Our reaction can explain stress, which means how we react when under pressure. It usually occurs when we feel that there is a situation that we cannot manage or is out of control.
The World Health Organization (WHO) defines stress as “the reaction people may have when presented with demands and pressures that are not matched to their knowledge and abilities and challenge their ability to cope.”
Stress can occur in different forms; it can be as follows:
- When a person has many responsibilities and struggles to manage them or cope with them.
- It can happen in a group form, too, when a family goes through a crisis or financial problems.
- It can happen in a community, for example, if a person belongs to a particular religion and faces discrimination.
- As a member of a society, the best example that we have of this is the coronavirus pandemic.
Different people act differently when it comes to stress, even if it happens in a community or group of people. This can also occur if the cause of stress is identical. Sometimes it gets overwhelming; one cannot even see beyond the fog of anxiety.
Types of Stress
Sometimes, a small amount of pressure or stress is suitable for a person; it motivates him to complete tasks and get things done and feels more energized. But it can become a significant problem when it lasts for an extended period or if its intensity is high. It can directly affect our mental and physical health. Two different types of stress could happen to a person, which is as follows:
- Acute Stress: It happens within a few minutes to a few hours of an event. It lasts for a short time, but it could be very intense. This could happen after a sad or upsetting event.
- Chronic Stress: It happens for an extended period or keeps coming back. A person might experience this if under much stress for quite a lot of time.
Both of these types of stress can cause mental health problems. It can make existing problems even worse if a person continuously suffers through stress, leading to significant mental health problems: anxiety and depression. Or it can also lead to PTSD (post-traumatic stress disorder). Some people might find it difficult even to manage health appointments, medication, or other treatments. Some people use drugs and alcohol as a solution to deal with stress which directly affects mental health and causes further stress.
Tips for managing stress:
Stress is related to emotional or physical tension. It can come from any event or thought that makes you feel angry or nervous. These days it is tough not to get overwhelmed, and it can be tough to manage work, family, and commitments. To overcome this, you need to work on your mental and physical health; here are some tips to help a person overcome stress.
Exercise
It is one of the best ways to relax and calm your body and mind. It also helps to improve your mood. A moderate exercise for an hour like jogging or 40 minutes of intense workout at the gym or swimming and other sports helps. Now some people have a problem with giving up. To overcome that, focus on setting a goal for yourself so that you won’t give up but most importantly, remember why you started it in the first place.
Relax Mind and Muscle
When a person is stressed, muscles and mind tense. One can refresh the mind and lose muscle tension by stretching, massaging, a hot bath or shower, and a good sleep.
Deep Breath
Whenever stress comes in your way, you think it is too much to handle. Stop right away and start taking deep breaths. It will decrease the anxiety right away. Surprisingly, a person will feel a lot better after a few deep breaths.
Healthy and Good Food
Having a balanced diet can naturally help people feel better and control their moods. Healthy balanced food contains vegetables, fruits, whole grains, protein, and healthy fat.

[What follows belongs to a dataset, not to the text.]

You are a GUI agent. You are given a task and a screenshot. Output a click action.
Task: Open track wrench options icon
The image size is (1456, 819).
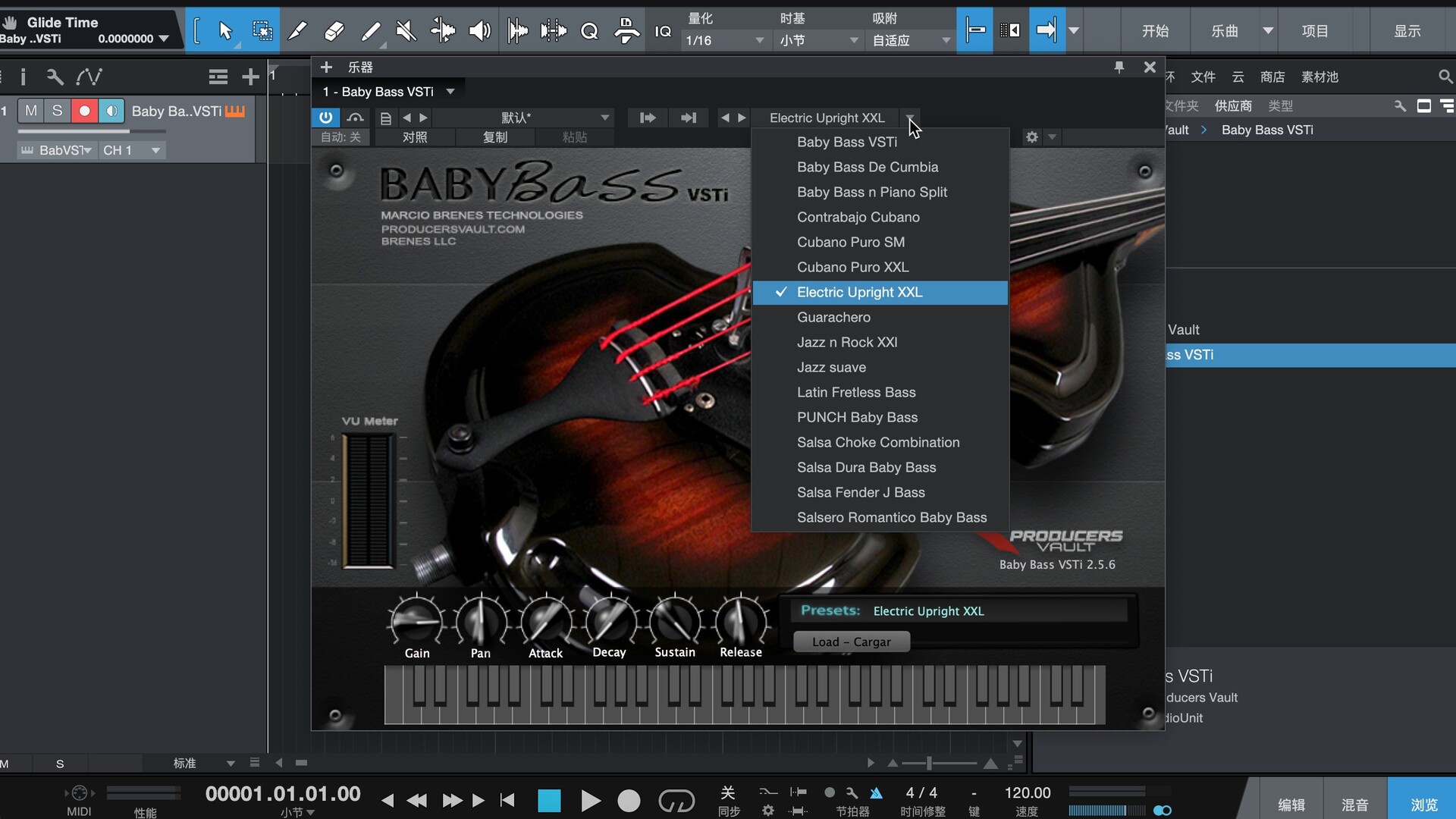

Slow Down and Relax yourself
A stressful person should look at his life and think about what he can do to get rid of small stressful things. For example, set the time 10 minutes ahead of where you want to go to avoid the stress of being late.
Take a break
By taking a break, it means doing some yoga or meditation, listening to your favorite music, performing prayer, or spending some time with nature.
Hobbies
Carve out time for your hobbies and try to do things that make you feel good; it can help release stress. A simple 10 to 15 minutes will do. For example, reading, writing, solving a puzzle, watching a short film, etc. to distract yourself from the stressful event.
Talk to someone
If something is disturbing your peace, talk to someone about it. It can be your psychiatrist, friend, family, therapist, or even yourself. Have you ever heard of the term self-talk? We all do it. Some people believe that it is the best medicine for stress but make sure it is good and positive.
Final thought
Stress may be a short-term or long-term problem, depending on your past and present experiences. Most physical, mental, and behavioral effects of stress may be avoided by adopting stress management practices regularly. If you’re feeling overwhelmed, using drugs or alcohol to cope, or thinking about harming yourself, you should get medical help. Your primary care physician can assist you by providing guidance, giving medication, or referring you to a therapist.